I might be the proudest person I know. I like to believe I’m right, that I know how to fix every situation and am the perfect person to do so, of course. I want others to think I’m smart, important, talented, successful. But I was called to so much more!
Whenever I give in to pride, I place myself in direct opposition to God and His purposes. 1 Peter 5:5 says, “God opposes the proud but shows favor to the humble” (NIV). That’s a strong statement! The word our Bibles translate as opposes, antitassó in the original Greek, means to square off,” “reject the whole arrangement,” and “is used in antiquity of organized resistance, like an army assuming a specific battle-array position to resist in “full alignment”; to disagree (oppose) intensely.]*”
Whatever my pride fights for, whatever I think I might gain in feeding it, that thing can never be worth the cost.
I cannot live for Christ and myself. I cannot build His church while chasing my agenda.

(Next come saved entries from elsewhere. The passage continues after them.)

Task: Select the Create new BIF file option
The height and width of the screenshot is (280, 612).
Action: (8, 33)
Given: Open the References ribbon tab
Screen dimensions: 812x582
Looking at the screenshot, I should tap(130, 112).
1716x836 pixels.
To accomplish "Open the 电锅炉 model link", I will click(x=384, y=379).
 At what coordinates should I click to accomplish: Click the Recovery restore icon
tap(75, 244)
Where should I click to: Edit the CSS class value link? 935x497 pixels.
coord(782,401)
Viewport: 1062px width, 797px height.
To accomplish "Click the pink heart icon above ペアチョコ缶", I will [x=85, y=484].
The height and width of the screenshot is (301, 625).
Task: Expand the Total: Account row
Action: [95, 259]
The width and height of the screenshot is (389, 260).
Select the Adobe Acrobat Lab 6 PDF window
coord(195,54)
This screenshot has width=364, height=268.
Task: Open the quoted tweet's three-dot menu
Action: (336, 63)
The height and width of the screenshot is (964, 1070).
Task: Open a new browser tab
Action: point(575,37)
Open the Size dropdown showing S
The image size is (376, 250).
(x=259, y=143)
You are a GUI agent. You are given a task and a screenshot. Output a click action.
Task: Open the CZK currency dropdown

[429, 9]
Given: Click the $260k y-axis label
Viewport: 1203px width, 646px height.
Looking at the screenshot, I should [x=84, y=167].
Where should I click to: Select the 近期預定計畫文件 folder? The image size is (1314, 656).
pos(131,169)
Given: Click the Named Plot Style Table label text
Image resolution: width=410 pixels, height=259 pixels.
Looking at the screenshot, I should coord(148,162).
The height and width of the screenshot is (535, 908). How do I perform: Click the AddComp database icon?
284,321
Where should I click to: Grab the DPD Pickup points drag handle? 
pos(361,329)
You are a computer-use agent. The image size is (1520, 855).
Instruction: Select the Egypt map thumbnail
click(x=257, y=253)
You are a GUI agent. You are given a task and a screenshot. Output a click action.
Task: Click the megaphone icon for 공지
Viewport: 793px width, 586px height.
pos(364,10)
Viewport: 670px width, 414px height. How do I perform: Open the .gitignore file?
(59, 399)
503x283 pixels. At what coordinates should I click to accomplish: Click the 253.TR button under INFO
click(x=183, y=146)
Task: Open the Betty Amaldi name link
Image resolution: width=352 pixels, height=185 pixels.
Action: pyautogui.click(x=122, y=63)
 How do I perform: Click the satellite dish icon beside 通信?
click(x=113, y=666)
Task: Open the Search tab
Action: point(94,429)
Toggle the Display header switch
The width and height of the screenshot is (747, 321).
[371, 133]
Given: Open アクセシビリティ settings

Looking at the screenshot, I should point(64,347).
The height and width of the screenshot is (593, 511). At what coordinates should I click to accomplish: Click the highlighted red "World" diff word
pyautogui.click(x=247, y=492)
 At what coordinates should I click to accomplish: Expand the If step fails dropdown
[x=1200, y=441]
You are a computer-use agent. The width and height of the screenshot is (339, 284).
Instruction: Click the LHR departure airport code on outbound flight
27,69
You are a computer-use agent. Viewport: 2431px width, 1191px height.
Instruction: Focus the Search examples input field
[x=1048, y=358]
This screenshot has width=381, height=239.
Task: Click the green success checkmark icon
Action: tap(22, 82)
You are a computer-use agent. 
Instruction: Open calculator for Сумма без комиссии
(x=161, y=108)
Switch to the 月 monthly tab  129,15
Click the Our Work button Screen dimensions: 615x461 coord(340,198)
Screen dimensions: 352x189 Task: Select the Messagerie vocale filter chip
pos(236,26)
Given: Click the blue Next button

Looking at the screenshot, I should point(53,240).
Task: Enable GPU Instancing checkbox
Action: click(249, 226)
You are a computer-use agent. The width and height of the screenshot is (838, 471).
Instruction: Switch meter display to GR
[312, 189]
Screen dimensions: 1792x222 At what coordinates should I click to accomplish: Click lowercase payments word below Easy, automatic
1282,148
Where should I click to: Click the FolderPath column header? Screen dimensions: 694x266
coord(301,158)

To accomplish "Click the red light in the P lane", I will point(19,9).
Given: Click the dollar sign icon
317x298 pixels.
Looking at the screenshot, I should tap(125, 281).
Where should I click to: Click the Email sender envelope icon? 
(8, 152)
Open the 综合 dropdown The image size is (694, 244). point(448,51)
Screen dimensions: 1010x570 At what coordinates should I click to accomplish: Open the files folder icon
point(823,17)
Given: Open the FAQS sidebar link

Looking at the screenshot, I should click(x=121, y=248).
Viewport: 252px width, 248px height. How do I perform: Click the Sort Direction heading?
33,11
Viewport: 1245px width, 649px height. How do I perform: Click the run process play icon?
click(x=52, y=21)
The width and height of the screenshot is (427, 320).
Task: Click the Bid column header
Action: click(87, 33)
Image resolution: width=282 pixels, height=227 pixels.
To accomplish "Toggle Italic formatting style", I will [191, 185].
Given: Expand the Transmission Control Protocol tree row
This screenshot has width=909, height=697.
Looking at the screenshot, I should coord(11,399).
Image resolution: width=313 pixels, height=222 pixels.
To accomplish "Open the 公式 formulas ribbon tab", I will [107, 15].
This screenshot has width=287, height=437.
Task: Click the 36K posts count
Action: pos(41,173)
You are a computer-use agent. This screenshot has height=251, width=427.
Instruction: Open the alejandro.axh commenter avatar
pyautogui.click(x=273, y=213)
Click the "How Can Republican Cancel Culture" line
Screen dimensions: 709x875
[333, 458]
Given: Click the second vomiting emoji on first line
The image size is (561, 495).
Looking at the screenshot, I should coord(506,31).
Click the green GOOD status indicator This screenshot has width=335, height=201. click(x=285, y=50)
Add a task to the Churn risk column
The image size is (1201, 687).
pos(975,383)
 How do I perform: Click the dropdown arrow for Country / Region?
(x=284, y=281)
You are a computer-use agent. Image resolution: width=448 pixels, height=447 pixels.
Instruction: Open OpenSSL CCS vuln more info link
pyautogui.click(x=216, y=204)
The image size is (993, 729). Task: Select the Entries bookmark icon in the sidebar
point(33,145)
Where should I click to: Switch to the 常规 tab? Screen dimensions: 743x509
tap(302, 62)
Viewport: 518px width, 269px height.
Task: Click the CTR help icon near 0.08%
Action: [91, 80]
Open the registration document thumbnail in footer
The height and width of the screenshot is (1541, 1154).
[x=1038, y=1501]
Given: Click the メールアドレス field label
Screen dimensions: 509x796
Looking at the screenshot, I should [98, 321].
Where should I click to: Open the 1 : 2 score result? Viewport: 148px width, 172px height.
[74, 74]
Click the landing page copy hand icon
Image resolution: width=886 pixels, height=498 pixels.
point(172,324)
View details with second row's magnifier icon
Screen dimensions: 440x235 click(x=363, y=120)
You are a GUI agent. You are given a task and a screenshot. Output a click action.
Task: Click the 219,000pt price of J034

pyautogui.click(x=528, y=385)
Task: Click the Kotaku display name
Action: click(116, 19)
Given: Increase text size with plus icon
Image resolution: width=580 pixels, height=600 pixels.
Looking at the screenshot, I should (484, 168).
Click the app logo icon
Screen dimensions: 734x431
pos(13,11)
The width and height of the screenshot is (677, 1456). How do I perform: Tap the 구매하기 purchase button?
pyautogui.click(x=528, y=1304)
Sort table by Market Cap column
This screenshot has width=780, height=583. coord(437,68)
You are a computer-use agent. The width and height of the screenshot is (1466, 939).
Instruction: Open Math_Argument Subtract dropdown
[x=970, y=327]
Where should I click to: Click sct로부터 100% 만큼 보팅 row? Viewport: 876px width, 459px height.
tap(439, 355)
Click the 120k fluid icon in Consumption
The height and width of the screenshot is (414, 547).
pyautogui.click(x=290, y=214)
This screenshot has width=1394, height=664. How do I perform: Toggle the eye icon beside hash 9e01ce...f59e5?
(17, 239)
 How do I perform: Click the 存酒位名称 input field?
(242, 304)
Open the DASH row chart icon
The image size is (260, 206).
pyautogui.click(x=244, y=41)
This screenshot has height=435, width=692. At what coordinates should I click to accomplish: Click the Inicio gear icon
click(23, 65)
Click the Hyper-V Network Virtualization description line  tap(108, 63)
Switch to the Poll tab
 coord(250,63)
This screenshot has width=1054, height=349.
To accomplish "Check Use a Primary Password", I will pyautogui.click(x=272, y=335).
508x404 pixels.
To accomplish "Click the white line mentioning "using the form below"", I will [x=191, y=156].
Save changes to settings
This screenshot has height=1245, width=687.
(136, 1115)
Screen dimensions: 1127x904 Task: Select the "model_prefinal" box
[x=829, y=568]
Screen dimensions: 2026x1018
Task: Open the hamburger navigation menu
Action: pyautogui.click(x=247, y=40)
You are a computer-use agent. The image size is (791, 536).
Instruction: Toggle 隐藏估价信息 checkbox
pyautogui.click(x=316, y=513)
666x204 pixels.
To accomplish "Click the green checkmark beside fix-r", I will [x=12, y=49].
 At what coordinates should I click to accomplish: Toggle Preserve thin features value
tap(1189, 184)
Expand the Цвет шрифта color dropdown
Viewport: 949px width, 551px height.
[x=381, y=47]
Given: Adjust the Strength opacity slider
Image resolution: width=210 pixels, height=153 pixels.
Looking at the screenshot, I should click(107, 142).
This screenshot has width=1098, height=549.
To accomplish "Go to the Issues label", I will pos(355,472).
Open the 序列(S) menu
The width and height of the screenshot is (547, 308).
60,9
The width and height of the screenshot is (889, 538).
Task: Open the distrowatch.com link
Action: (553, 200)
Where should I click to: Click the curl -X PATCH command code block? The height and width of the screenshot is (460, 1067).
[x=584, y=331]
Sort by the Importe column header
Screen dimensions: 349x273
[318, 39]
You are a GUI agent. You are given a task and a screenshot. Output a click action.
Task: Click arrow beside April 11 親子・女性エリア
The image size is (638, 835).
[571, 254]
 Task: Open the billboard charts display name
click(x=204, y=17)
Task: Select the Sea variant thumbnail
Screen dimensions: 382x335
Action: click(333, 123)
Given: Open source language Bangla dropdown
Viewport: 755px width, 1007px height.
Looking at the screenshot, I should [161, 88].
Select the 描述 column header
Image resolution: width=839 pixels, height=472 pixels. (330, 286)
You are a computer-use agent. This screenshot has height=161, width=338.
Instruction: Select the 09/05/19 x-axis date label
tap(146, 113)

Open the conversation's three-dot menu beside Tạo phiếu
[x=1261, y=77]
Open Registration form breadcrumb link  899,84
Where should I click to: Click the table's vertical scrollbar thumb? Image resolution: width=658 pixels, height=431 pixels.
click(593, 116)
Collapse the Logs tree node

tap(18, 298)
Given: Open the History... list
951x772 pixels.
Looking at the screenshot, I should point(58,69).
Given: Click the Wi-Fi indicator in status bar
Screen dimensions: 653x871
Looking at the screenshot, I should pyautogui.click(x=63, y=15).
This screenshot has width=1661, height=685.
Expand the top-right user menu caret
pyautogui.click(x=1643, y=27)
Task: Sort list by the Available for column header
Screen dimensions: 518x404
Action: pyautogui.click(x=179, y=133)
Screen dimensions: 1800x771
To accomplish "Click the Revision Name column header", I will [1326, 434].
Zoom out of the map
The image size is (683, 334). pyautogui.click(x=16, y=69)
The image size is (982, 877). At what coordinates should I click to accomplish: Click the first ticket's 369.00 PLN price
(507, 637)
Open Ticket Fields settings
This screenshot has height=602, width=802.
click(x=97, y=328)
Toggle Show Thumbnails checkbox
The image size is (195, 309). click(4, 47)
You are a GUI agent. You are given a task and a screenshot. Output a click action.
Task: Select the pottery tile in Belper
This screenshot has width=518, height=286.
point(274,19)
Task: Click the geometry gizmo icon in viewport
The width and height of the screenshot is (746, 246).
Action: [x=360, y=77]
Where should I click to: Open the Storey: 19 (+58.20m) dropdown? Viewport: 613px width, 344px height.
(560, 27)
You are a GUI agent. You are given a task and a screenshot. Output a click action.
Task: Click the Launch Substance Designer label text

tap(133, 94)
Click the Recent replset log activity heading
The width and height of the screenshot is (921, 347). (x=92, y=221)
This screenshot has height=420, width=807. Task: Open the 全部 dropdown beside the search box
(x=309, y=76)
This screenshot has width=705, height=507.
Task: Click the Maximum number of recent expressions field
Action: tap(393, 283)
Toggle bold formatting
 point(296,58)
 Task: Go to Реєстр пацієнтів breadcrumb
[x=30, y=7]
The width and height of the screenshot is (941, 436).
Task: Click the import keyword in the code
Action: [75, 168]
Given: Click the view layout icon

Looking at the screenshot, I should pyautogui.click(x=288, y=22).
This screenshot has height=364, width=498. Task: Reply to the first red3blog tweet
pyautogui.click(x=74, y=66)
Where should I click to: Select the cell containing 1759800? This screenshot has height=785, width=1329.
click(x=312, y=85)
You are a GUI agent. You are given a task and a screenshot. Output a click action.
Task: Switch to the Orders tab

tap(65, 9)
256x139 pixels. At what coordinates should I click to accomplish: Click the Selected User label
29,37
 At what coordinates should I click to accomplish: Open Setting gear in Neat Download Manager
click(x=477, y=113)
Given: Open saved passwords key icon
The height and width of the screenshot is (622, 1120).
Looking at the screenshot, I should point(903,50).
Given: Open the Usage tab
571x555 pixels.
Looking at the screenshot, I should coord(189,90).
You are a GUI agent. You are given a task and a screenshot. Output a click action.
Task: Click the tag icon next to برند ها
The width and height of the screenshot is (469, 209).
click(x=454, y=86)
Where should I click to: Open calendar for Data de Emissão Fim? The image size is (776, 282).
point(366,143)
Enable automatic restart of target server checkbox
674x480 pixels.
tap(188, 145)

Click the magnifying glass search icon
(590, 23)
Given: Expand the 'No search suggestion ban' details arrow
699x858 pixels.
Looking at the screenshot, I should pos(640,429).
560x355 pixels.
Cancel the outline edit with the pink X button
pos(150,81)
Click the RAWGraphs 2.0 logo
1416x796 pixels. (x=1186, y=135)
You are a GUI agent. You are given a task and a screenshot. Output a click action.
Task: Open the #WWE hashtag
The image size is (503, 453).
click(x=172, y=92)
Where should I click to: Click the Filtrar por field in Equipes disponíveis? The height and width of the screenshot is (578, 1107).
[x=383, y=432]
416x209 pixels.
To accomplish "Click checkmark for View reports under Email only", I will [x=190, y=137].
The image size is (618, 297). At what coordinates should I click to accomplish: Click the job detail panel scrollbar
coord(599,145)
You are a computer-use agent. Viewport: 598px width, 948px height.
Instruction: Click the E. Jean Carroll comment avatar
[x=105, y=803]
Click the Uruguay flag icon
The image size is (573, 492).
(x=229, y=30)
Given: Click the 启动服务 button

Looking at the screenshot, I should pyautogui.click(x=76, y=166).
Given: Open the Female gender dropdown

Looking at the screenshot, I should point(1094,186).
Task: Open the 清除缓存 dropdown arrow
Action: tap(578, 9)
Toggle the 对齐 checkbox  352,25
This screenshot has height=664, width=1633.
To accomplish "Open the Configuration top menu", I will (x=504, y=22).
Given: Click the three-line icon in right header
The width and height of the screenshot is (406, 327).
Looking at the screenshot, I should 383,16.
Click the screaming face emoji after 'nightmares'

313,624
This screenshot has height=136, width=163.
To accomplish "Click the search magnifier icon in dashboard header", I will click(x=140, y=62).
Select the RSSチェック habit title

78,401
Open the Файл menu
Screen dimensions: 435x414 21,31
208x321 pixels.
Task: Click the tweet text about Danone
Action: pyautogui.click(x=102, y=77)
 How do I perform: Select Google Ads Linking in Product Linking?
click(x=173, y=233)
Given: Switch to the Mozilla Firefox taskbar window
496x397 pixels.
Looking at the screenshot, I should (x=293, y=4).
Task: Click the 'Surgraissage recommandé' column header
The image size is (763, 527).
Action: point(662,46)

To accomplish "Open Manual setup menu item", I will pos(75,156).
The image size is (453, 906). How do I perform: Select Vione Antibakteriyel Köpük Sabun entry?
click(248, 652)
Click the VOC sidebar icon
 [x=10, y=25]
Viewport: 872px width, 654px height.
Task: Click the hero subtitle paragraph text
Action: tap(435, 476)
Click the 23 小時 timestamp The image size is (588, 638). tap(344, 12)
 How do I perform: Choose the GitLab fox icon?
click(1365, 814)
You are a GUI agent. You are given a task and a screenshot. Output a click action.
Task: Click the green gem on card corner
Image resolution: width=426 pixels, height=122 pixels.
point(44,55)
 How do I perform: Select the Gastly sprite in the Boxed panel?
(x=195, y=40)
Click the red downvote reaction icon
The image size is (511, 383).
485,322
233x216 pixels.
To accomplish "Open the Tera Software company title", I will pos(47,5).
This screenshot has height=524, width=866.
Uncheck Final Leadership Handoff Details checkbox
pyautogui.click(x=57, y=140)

Self-love nearly destroyed my marriage. It told me my way was best, my needs and comfort most important. Oh, the damage my husband and I created, the trust we weakened, through our constant fight for self. But then God began to shift our hearts and our thoughts until they more closely aligned with His. He showed us, while pride creates ever-increasing dysfunction, mutual submission and humility lead to relational health.
This, Scripture says, is how we are to interact with one another:
3 Do nothing out of selfish ambition or vain conceit. Rather, in humility value others above yourselves, 4 not looking to your own interests but each of you to the interests of the others.
5 In your relationships with one another, have the same mindset as Christ Jesus:
6 Who, being in very nature God,
did not consider equality with God something to be used to His own advantage;
7 rather, He made Himself nothing
by taking the very nature of a servant,
being made in human likeness.
8 And being found in appearance as a man,
He humbled Himself
by becoming obedient to death—
even death on a cross! (Philippians 2:3-8, NIV).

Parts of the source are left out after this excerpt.